The hourly energy rate is important, said Vote Solar's Garren. "It begins to really differentiate the pricing signals throughout the day. ... It starts to open up the combination of solar plus storage or other dispatchable technology.
Katofsky however, said he would like to see staff "looking to start the process of getting a more precise valuation."
Staff said the environmental value of eligible behind the meter generation is likely "at least equal to" the U.S. Environmental Protection Agency's Social Cost of Carbon, but also said that may not go far enough in recognizing the full impact. Instead, staff recommended using the price of Tier 1 Renewable Energy Certificates (RECs) in New York’s market.
The new product will have “values pretty close to retail net energy metering,” said Garren, and it provides a “clear and consistent direction for how you get into it. ... All of those are going to finally put financiers and developers on a stable platform which is going to really enable us to move forward.”
An added benefit, staff said, is that energy sources included in its proposal are largely eligible to produce Tier 1 RECs, and the state's Clean Energy Standard directs utilities to purchase those credits in addition to taking voluntary actions to meet goals.
And, there is the locational and demand reduction value of DERs, an issue where debate is likely to occur. "All parties agree that DERs can reduce delivery costs, but recognize that we are at the beginning stage of calculating that value," staff warned, adding that it expects "significant evolution" in the second phase.
"This begins to point value towards certain locations," Garren said. "There’s an opportunity here to raise the revenue your project receives by being in a high-value location. … developers are going to start to react to locational signals."
Thus far, utilities say they are waiting for the comment period to take a substantive position on staff's proposal.
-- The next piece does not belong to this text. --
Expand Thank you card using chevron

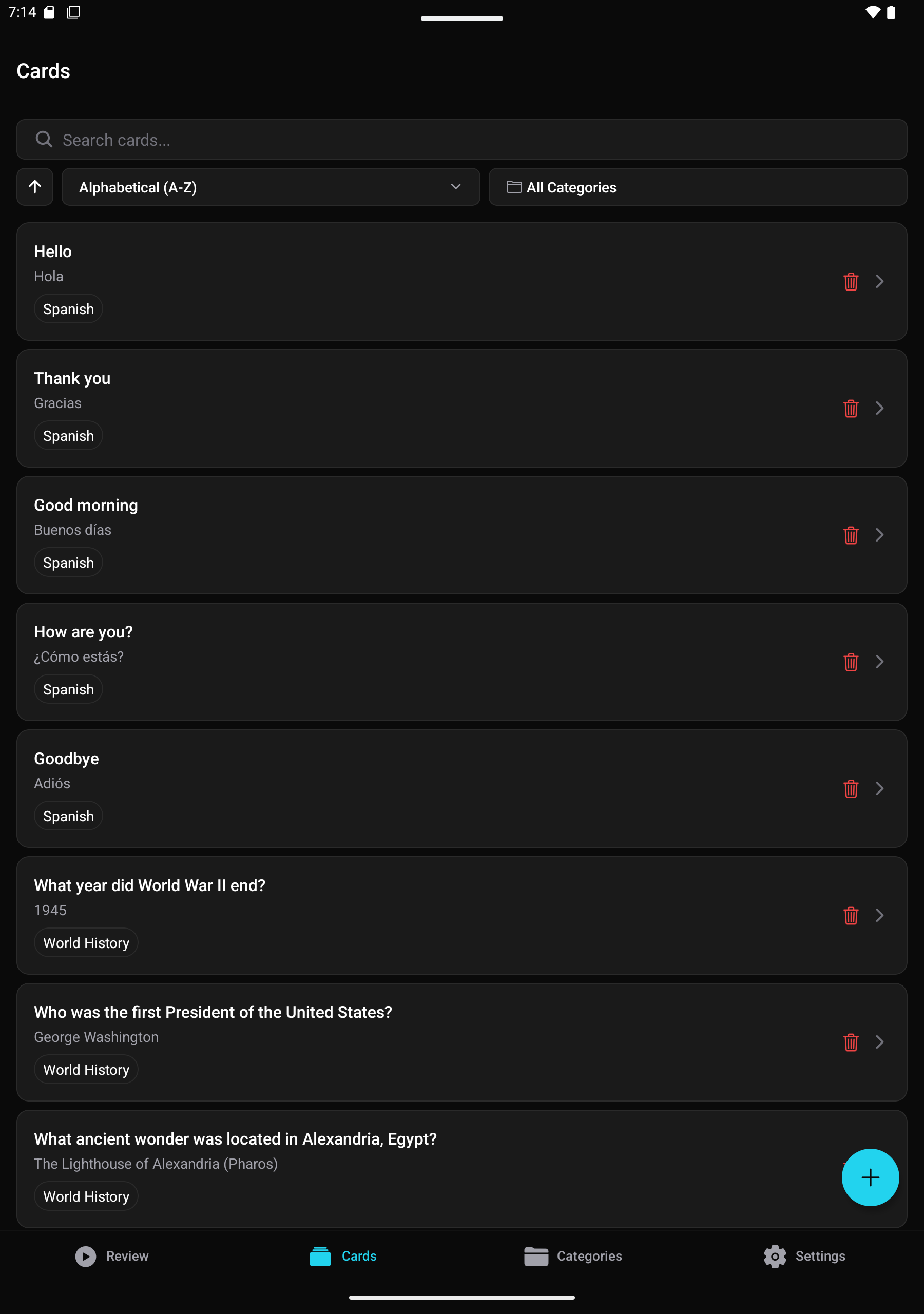tap(880, 409)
Consolidated Edison spokesman Allan Drury said the utility was reviewing the proposal "to see how it balances the needs of all customers, how it fits with the overall goals of the Clean Energy Standard, and whether it makes the best use of customer funds to achieve the state’s objectives."
Market Transition Credit will ensure no 'cliffs'
Projects now operating under NEM rates will keep those for 20 years, under the staff's proposal. But as resources interconnect and begin utilizing the new VDER rate, safeguards will be put in place to ensure the market changes take effect gradually and are functioning.
Particularly in the realm of distributed community generation, staff said it "is cognizant of the need to avoid cliffs or
uncertainty that could harm this market’s development."
The Market Transition Credit will essentially raise any compensation values below NEM up to that level for the first two year. But during peak hours, dispatchable technologies will have the opportunity to receive increased compensation, with respect to both installed capacity compensation and locational demand reduction compensation. If the value stack indicates a project receives compensation in excess of NEM, they will receive that rate.
A collaborative, second phase of study to improve the accuracy of VDER compensation will begin "immediately," staff said.